TX-001HR (Oral Estradiol + Progesterone)
WHAT IT IS:
TX-001HR is a novel combination of 17ß-estradiol and progesterone using SYMBODA technology, under investigation for treating vasomotor symptoms (VMS) related to menopause. TX-001HR is believed to be the first and only combination drug product candidate designed to replace the 17ß-estradiol and progesterone hormones the ovary has nearly stopped producing. About VMS
DEVELOPMENT PHASE: PHASE 3 –THE REPLENISH TRIAL
The purpose of the Replenish Trial is to evaluate an investigational bio-identical medication that may help reduce the frequency and severity of VMS symptoms, particularly daily hot flashes and night sweats often experienced during menopause.

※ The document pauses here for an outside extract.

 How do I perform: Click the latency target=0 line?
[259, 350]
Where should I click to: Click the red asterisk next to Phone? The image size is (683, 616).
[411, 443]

The Phase 3 Replenish Trial was fully enrolled Q3 2015. Topline data anticipated Q4 2016 – Q1 2017.
|Replenish Trial Study Design Summary|
|Projected number of subjects||1,750|
|Projected number of US sites||~110|
|Treatment arms (n=400/arm)||
|Length of study||12-month study for endometrial safety with 12-week vasomotor substudy endpoints|
ABOUT VASOMOTOR SYMPTOMS (VMS)
It is estimated that more than 90% of women experience VMS, particularly frequent hot flashes and night sweats during menopause. Most rate the severity of their hot flashes as moderate to severe.1
- Kingsberg S, Wysocki S, Magnus L and Krychman M. Vulvar and Vaginal Atrophy in Postmenopausal Women: Findings from the REVIVE (REal Women’s VIews of Treatment Options for Menopausal Vaginal ChangEs) Survey. J Sex Med. 2013;10:1790–1799.